— Надо бы Машу оттуда забрать. Я бы помог, — как всегда в неопределенной грамматической форме, чтобы избежать интимного «ты» и официального «вы», не называя ни Александрой Георгиевной, ни Сандрочкой, пробормотал Иван Исаевич поздним вечером того дня, проводив ее до дому от Котельнической набережной.
— Надо-то надо, да как заберешь? — так же неопределенно ответила Сандра.
Медея на похороны не приехала: Анели, тбилисской покойной сестры, приемная дочь Нина лежала в больнице с тяжелой операцией, и Медея на лето забрала ее малолеток. Не с кем было их оставить…
К концу августа Иван Исаевич закончил забор, положил на окна решетки и сделал хитрый замок.
— Хороший вор сюда не полезет, а от шпаны защита, — объяснил он Александре.
Все это черное время, от самого дня похорон, он не отходил от нее, и здесь, на этом печальном месте, и начался их брак. Их отношения как будто навсегда остались освещены этим трагическим событием, да и сама Александра, казалось, уже не способна была радостно праздновать свою жизнь, что делала от самой ранней юности, невзирая ни на какие обстоятельства войны, мира или вселенского потопа.

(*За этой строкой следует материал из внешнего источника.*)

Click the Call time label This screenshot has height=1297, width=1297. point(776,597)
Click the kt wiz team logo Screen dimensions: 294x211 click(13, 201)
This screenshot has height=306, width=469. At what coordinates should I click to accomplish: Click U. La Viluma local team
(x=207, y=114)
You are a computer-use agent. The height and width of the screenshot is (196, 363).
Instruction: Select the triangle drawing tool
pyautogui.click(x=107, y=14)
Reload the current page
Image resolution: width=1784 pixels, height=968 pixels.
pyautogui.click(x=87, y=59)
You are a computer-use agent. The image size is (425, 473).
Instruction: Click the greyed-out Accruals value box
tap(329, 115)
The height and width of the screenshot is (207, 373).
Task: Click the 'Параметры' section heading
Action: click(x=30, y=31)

Ни о чем таком Иван Исаевич не догадывался. Он был другой человек, не было в его словаре таких слов, в алфавите таких букв, а в памяти таких снов, какие знала Александра. Свою жену он воспринимал как существо высшее, совершенное и готов был украсить ее горькую жизнь всеми доступными его воображению средствами: приносил в дом из Елисеевского магазина лучшее, что там видел, дарил ей подарки, порой самые нелепые, стерег ее утренний сон…

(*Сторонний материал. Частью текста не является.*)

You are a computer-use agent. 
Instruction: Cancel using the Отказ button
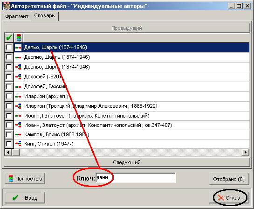(229, 198)
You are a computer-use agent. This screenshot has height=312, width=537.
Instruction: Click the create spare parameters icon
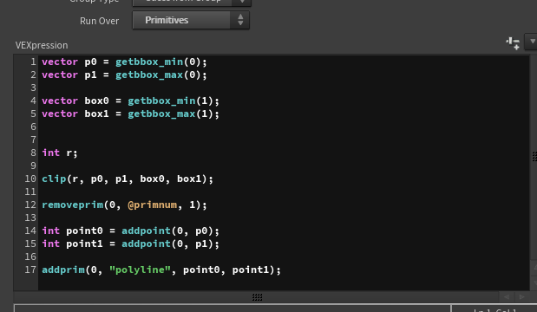[513, 43]
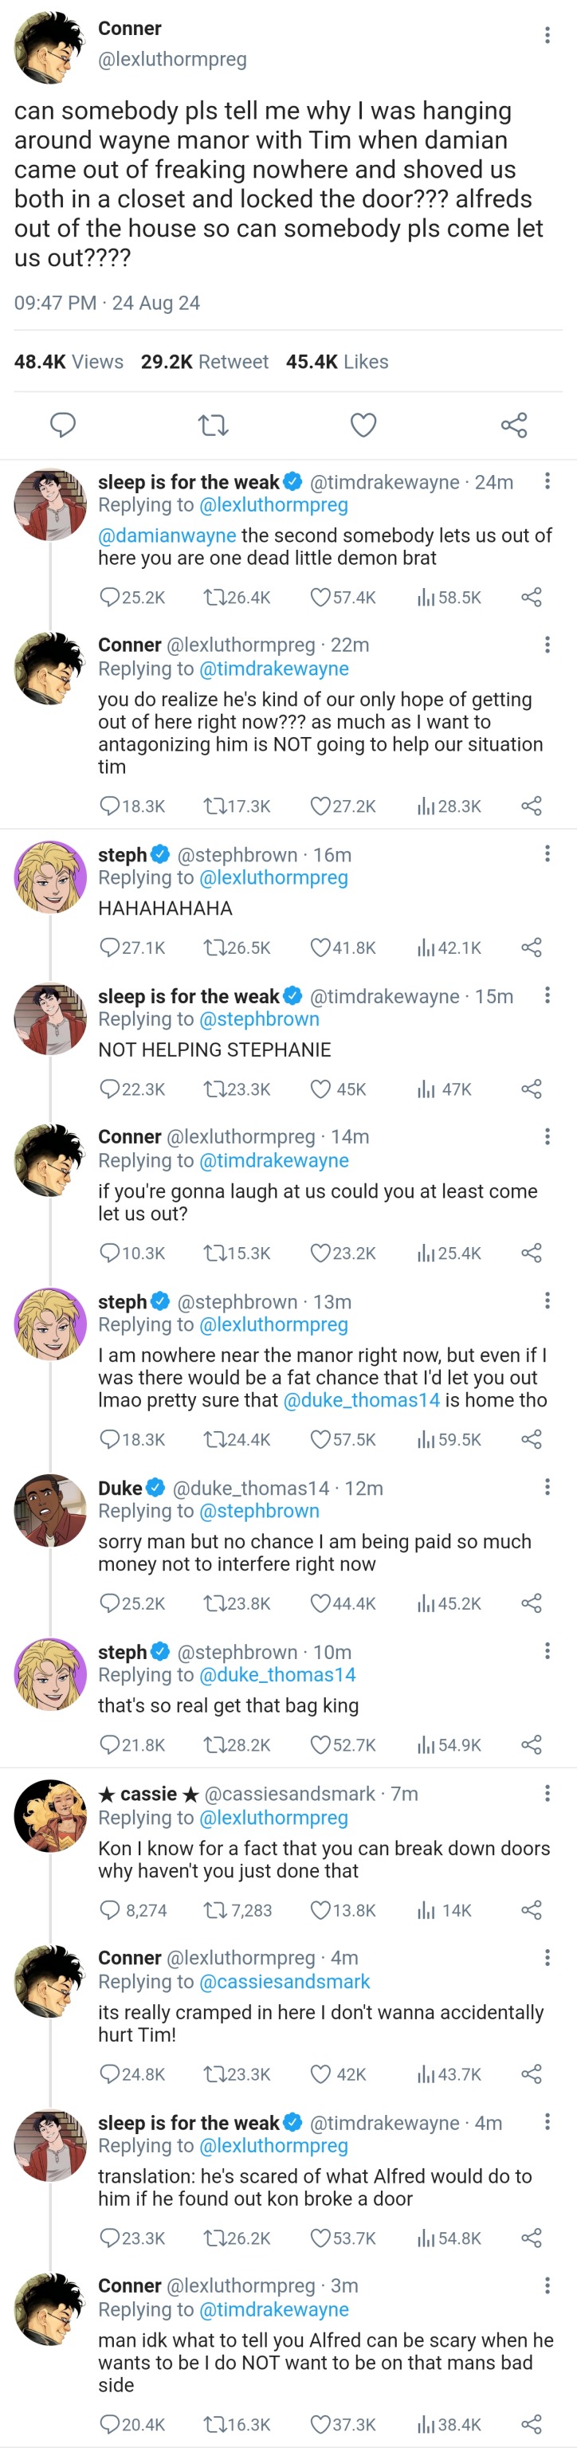Share Conner's main tweet via share icon
The image size is (577, 2448).
513,425
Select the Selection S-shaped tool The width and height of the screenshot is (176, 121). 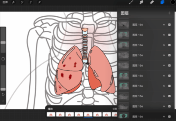pos(31,2)
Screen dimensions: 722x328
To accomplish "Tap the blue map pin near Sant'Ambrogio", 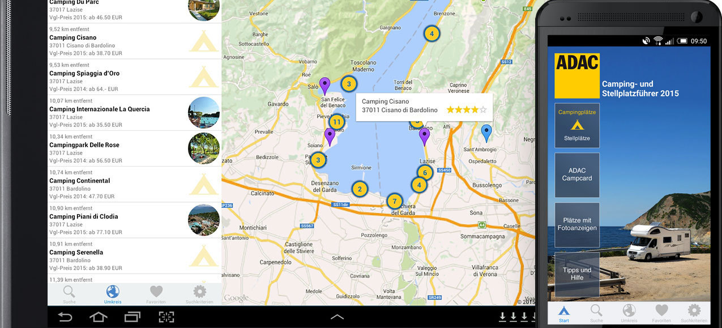I will point(486,133).
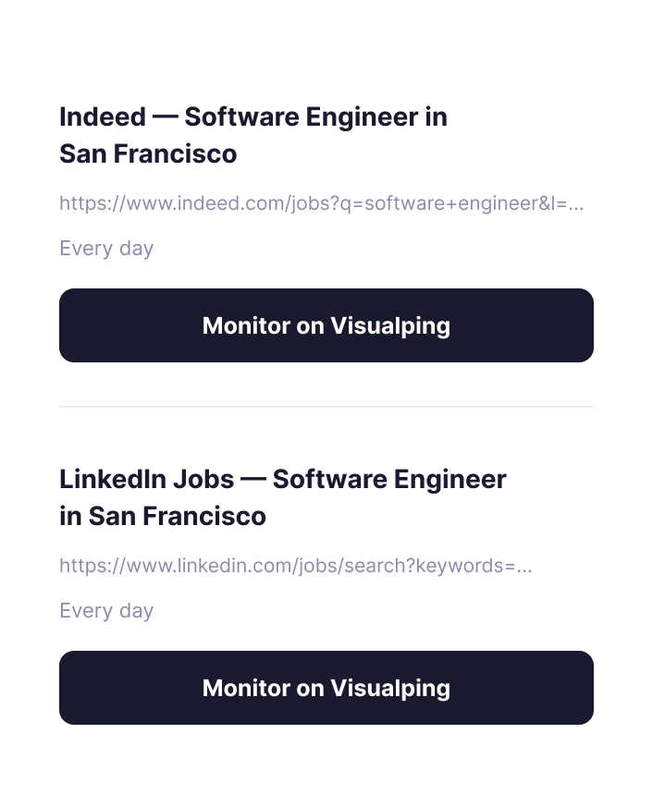Click Monitor on Visualping for LinkedIn Jobs
Viewport: 653px width, 795px height.
326,688
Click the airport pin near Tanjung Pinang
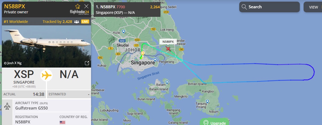This screenshot has height=125, width=322. pyautogui.click(x=207, y=101)
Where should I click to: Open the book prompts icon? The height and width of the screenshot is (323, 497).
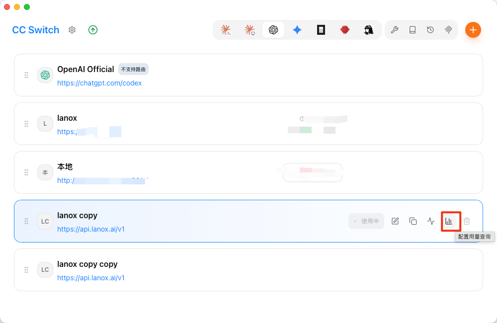point(413,30)
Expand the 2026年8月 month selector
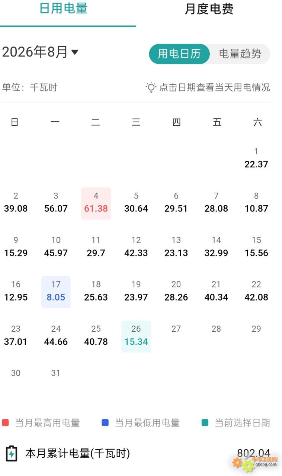The width and height of the screenshot is (282, 476). click(x=40, y=52)
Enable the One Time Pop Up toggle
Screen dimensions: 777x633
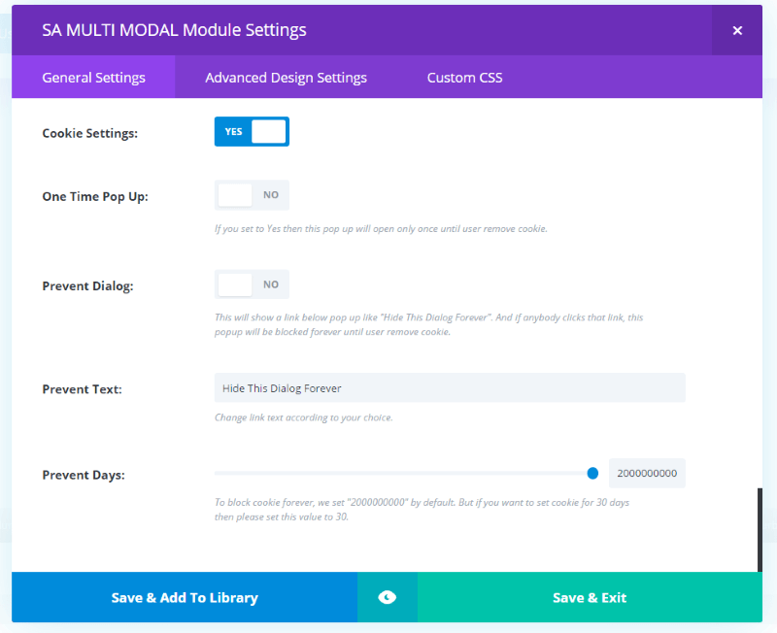252,195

В интимных отношениях с женой более всего он ценил их факт и в глубине простой души полагал попервоначалу, что благородной его жене от его притязаний одна докука, и немало времени прошло, прежде чем Сандрочке удалось его кое-как приспособить для извлечения небольших и незвонких радостей. Верность Ивана Исаевича оказалась гораздо большей, чем обыкновенно вмещается в это понятие. Он служил своей жене всеми своими мыслями, всеми чувствами, и Сандрочка, изумленная таким нежданным, под занавес ее женской биографии, даром, благодарно принимала его любовь…

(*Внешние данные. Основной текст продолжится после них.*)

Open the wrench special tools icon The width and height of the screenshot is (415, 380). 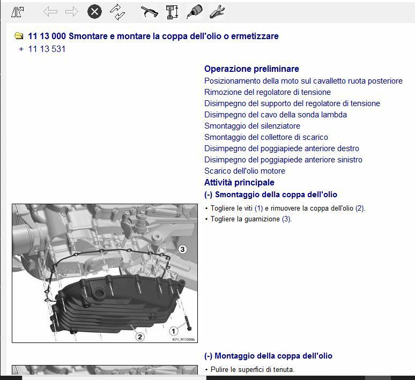point(217,11)
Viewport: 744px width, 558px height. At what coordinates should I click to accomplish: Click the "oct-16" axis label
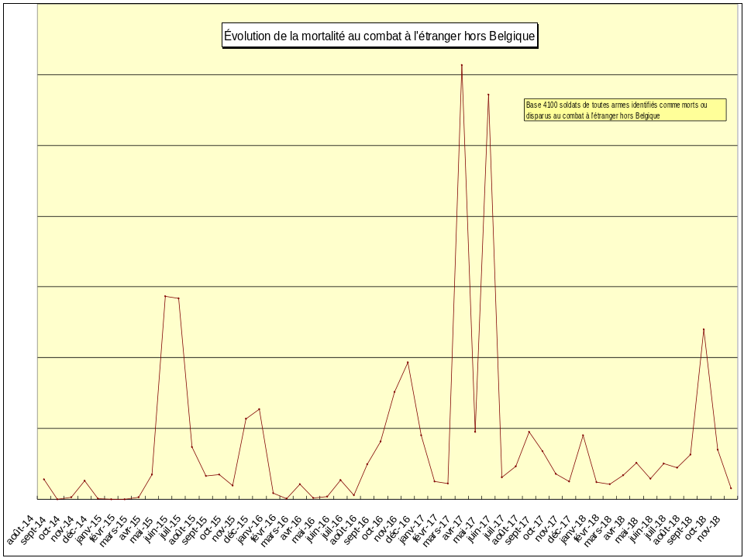tap(372, 527)
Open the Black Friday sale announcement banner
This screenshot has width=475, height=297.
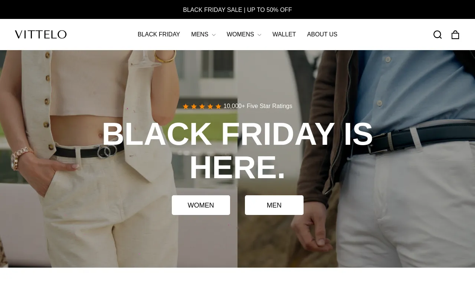tap(238, 10)
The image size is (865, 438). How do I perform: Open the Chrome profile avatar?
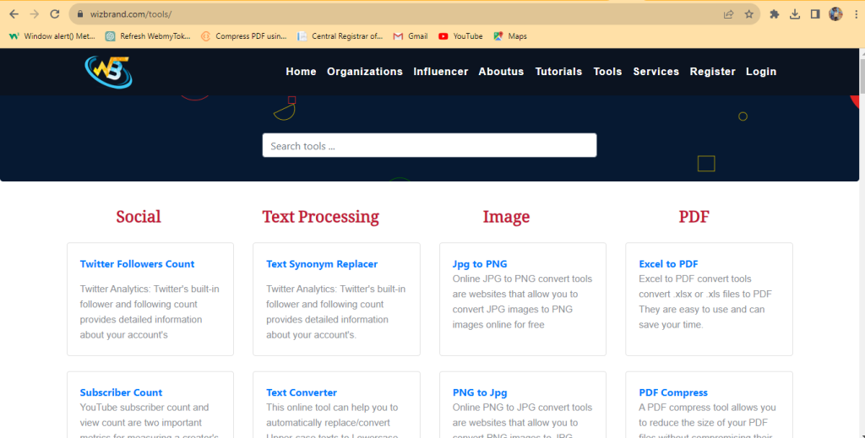coord(835,14)
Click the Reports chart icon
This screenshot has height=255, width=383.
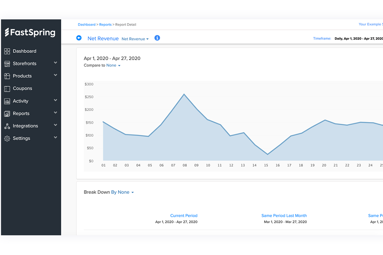coord(7,114)
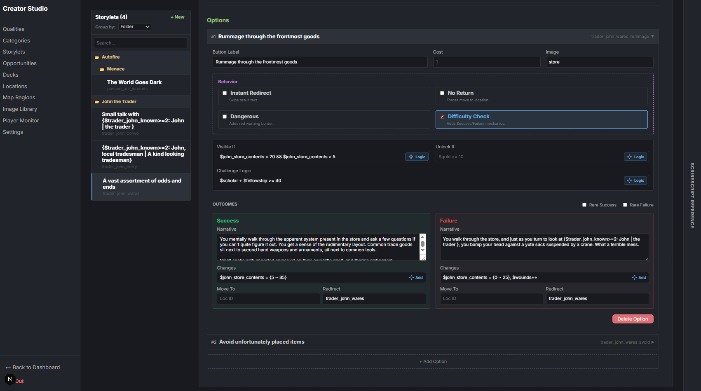This screenshot has width=701, height=391.
Task: Collapse option #1 Rummage through the frontmost goods
Action: (x=652, y=37)
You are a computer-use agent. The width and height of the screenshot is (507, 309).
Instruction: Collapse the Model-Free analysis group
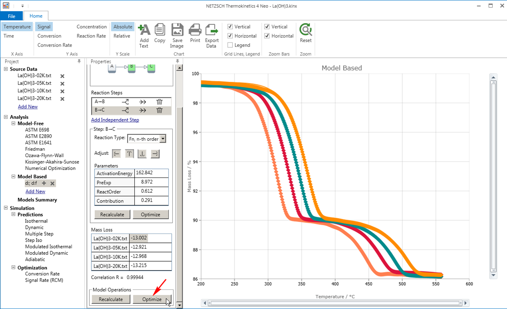pyautogui.click(x=13, y=123)
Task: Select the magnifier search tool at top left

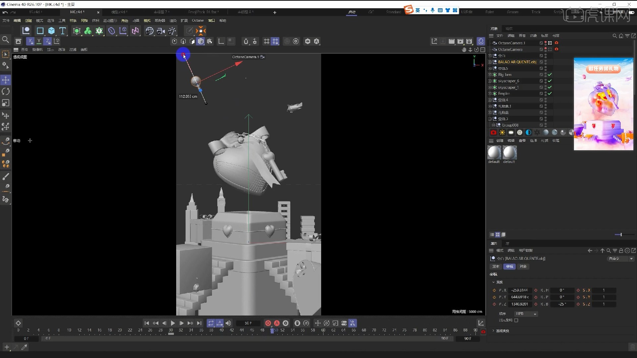Action: 6,39
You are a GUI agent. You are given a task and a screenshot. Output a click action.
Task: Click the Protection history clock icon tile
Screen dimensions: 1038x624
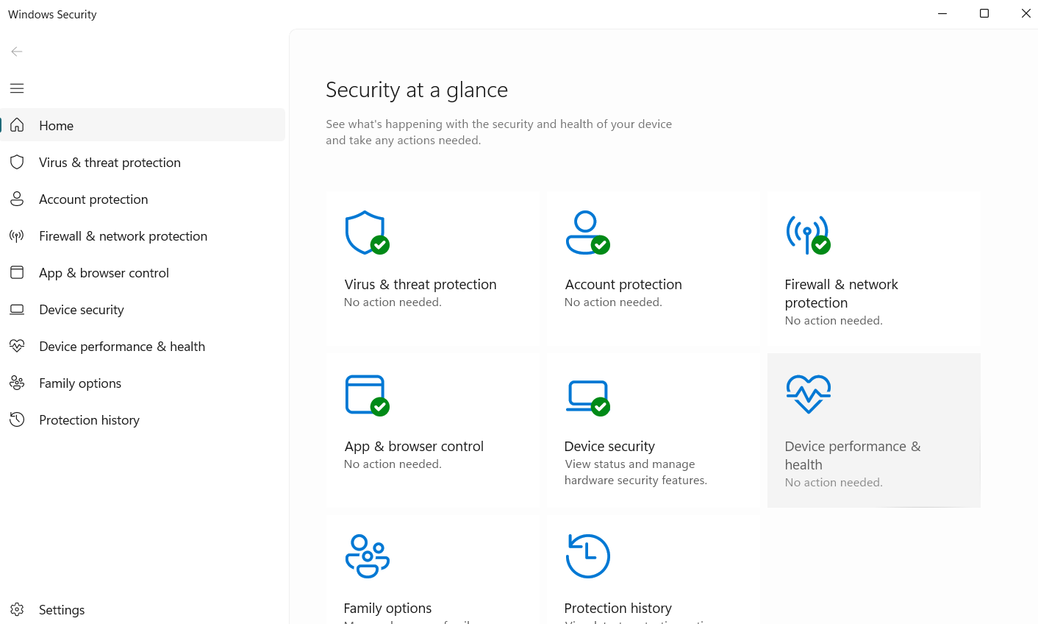588,556
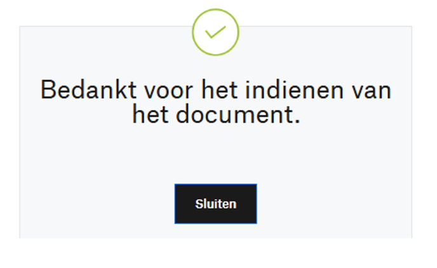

Генерал Гладышев за свою жизнь построил столько военных и полувоенных объектов, столько орденов получил на свою широкую и короткую грудь, что властей почти и не боялся. Не в том, разумеется, смысле, в котором не боится властей философ или артист в каком-нибудь расслабленно-буржуазном государстве, а в том смысле, что пережил Сталина не покачнувшись, ладил с Хрущевым, с военных лет ему знакомым, и уверен был, что с любыми властями найдет язык. Боялся он только своей супруги Веры Ивановны. Одна только Вера Ивановна, верная жена и боевая подруга, нарушала его покой и портила нервы.
Мужний высокий чин и большую должность она считала как бы себе принадлежащими и умела стребовать все положенное ей, по ее разумению. При случае не стеснялась и скандал учинить. Этих скандалов и боялся Петр Степанович больше всего. Голос у супруги был прегромкий, акустика в высоких комнатах прекрасная, а звукоизоляция недостаточная. И когда она начинала кричать, он быстро сдавался:
— От соседей стыдно, совсем ты обезумела.
После голодного вологодского детства и бедной юности осталась Вера Ивановна раз и навсегда шарахнутой трофейной Германией, которую завез в конце сорок пятого года Петр Степанович, человек не алчный, но и не растяпистый, в количестве одного товарного вагона, и с тех пор Вера Ивановна все не могла остановиться, прикупала и прикупала добро.
Ругая жену безумной и сумасшедшей, в прямом смысле слова он ее таковой не считал. Поэтому в ту ночь, через несколько месяцев после гибели дочери, когда он был разбужен бормотанием жены, стоявшей в поросячьего цвета ночной рубашке перед раскрытым ящиком дамского письменного стола, помнится, из Потсдама, ему и в голову не пришло, что пора ее сдавать в сумасшедший дом.
— Она думает, она теперь все от меня получит… получит она… маленькая убийца. — Вера Ивановна заматывала в махровое полотенце китайский веер и какие-то флакончики.
— Что ты там среди ночи делаешь, мать? — приподнялся на локте Петр Степанович.
— Да спрятать надо, Петя, спрятать. Думает, так это пройдет. — Зрачки ее были так расширены, что почти сошлись с черными ободками радужки, и глаза казались не серыми, а черными.
Генерал так обозлился, что дурное предчувствие, шевельнувшееся было в душе, растаяло мгновенно. Он засадил в нее, как сапогом, длинной матерной фразой, взял подушку и одеяло и пошел досыпать в кабинет, волоча за собой длинные тесемки солдатских подштанников.